Indican también que probablemente, y ante una situación semejante, el Gobierno volvería a tomar medidas similares y repetiría los mismos errores. Y eso a pesar de los daños colaterales fortísimos producidos en la salud mental de los adolescentes. Pero no sólo de ellos.
Sigue sorprendiéndome que muchos españoles desconozcan el sesgo demográfico de la Covid a pesar de haber consumido infinitas horas de televisión. Evidentemente, porque ese tipo de información se ha omitido o relegado. En otros países se está produciendo un revisionismo que aquí ni se vislumbra.
El constante flujo de noticias sobre la crisis energética y el precio de los alimentos (la recomendación de Yolanda Díaz a los supermercados para que vendan cestas de comida "de guerra" tiene impacto en los consumidores) ha hecho efecto mucho antes de que haya empezado la crisis.
Los españoles tienen miedo del futuro y acogen de buen grado las campañas gubernamentales confesionales, redentoras, en las que se ven actos de contrición como esas falsas reuniones de Alcohólicos Anónimos.
Nada extraño si, como dice Byung-Chul Han, "el móvil es el confesionario y el 'me gusta', el amén" de nuestra época.
El poscristianismo que vivimos no ha eliminado la pulsión humana por expiar las culpas y redimirse. Y este tipo de campañas encajan perfectamente en ese marco cultural.
El Gobierno español ha encontrado el caldo de cultivo perfecto en este milenarismo retardado y en una sociedad atemorizada que se siente pecadora. La narrativa, el storytelling, el relato de que somos pobres, encaja como anillo al dedo en este contexto, exculpa la gestión del Gobierno (igual que lo hizo la pertinaz sequía franquista) y favorece la servidumbre voluntaria de la misma manera indolora y pacífica que el capitalismo avanzado promueve la autoexplotación complaciente.

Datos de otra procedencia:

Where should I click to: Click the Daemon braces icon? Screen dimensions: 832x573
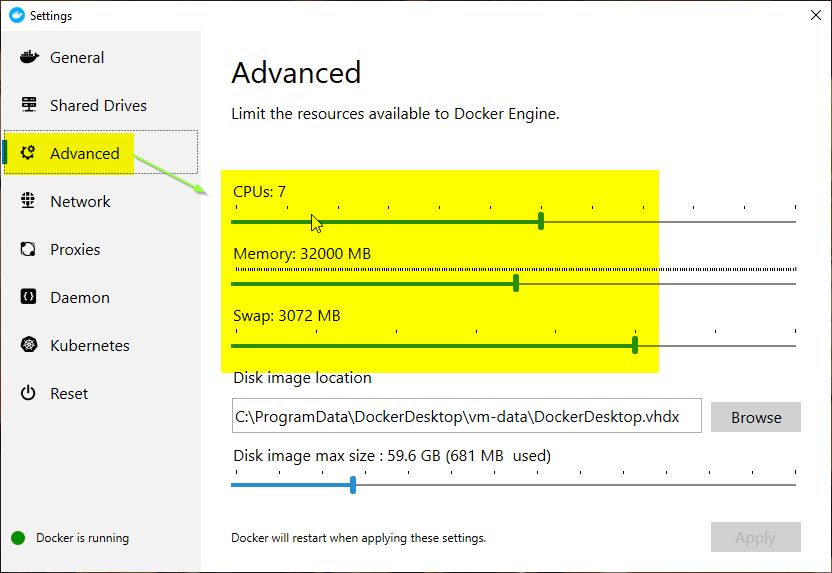29,297
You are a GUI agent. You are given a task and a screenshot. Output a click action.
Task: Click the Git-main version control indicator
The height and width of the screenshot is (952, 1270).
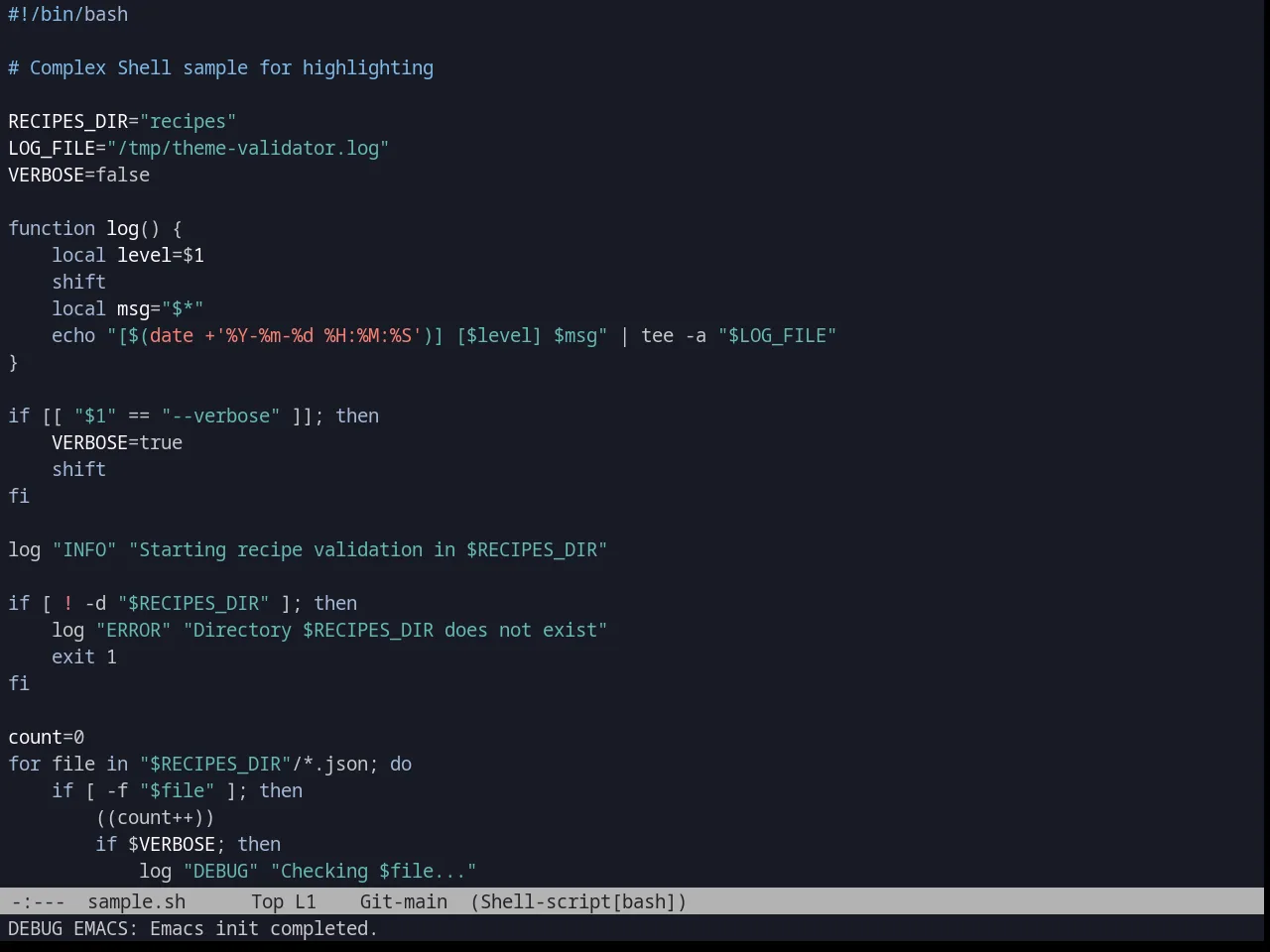click(403, 901)
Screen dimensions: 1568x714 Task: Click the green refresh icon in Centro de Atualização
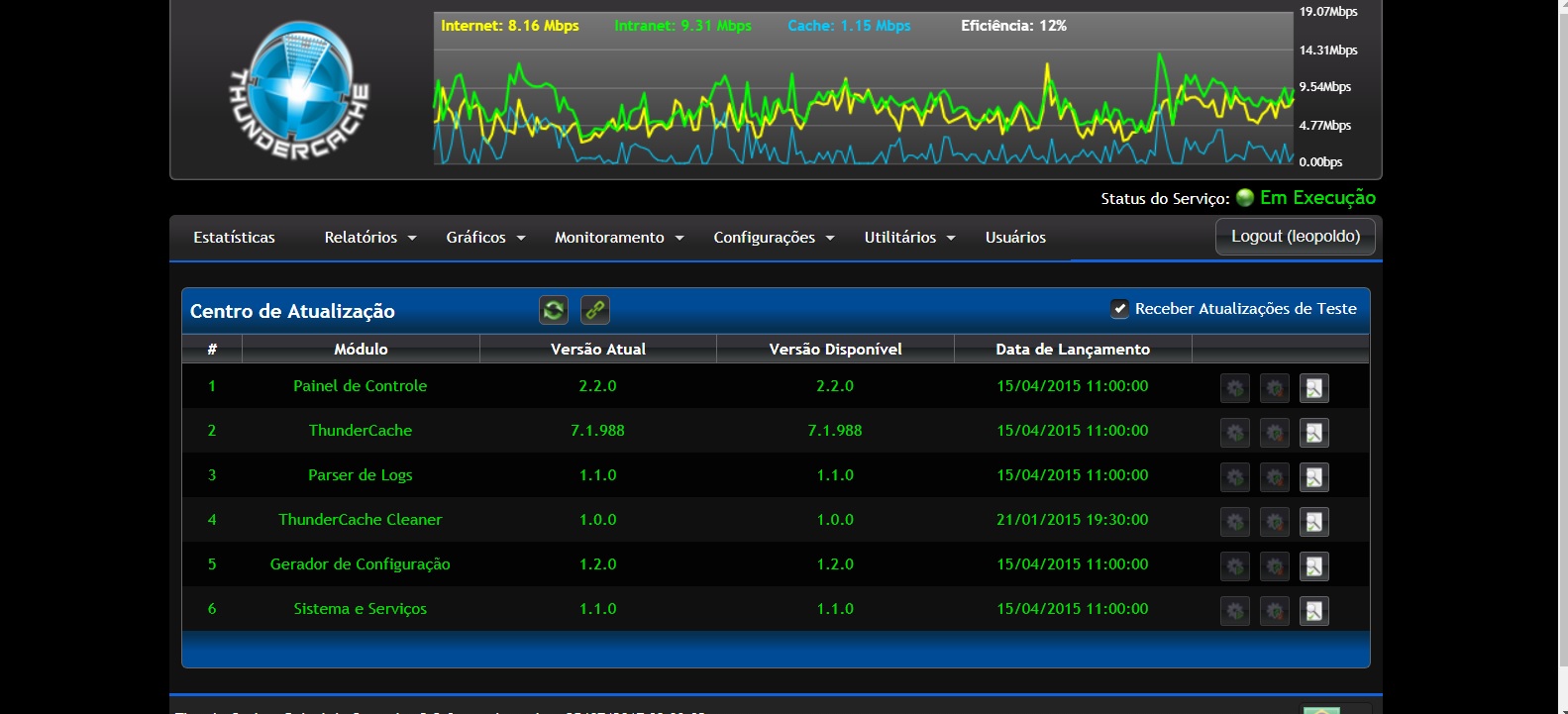[x=554, y=310]
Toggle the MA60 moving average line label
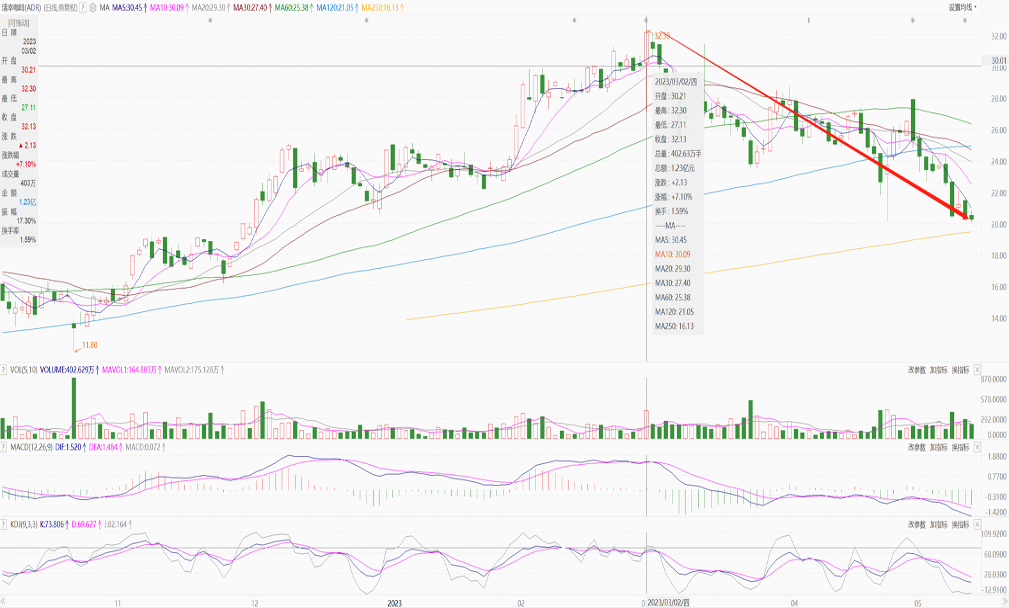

La narrativa de la pobreza y la restricción de la temperatura media en invierno será acogida de buen grado por amplias capas de la población ya que aporta un elemento igualador interclases que el Estado del bienestar y un contrato social que ya ha volado por los aires no pueden dar.
César García Muñoz es profesor de Comunicación en la Universidad Pública del Estado de Washington y profesor de ESIC University.